> [What is needed] Put the listing below into a JSON list of strings, with one string for each line and blank lines omitted.

— Start of Records provided —

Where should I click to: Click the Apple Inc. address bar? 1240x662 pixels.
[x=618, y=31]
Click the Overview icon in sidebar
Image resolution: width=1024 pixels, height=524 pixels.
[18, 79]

— End of Records provided —

> [Answer to the exercise]
[
  "Where should I click to: Click the Apple Inc. address bar? 1240x662 pixels.",
  "[x=618, y=31]",
  "Click the Overview icon in sidebar",
  "Image resolution: width=1024 pixels, height=524 pixels.",
  "[18, 79]"
]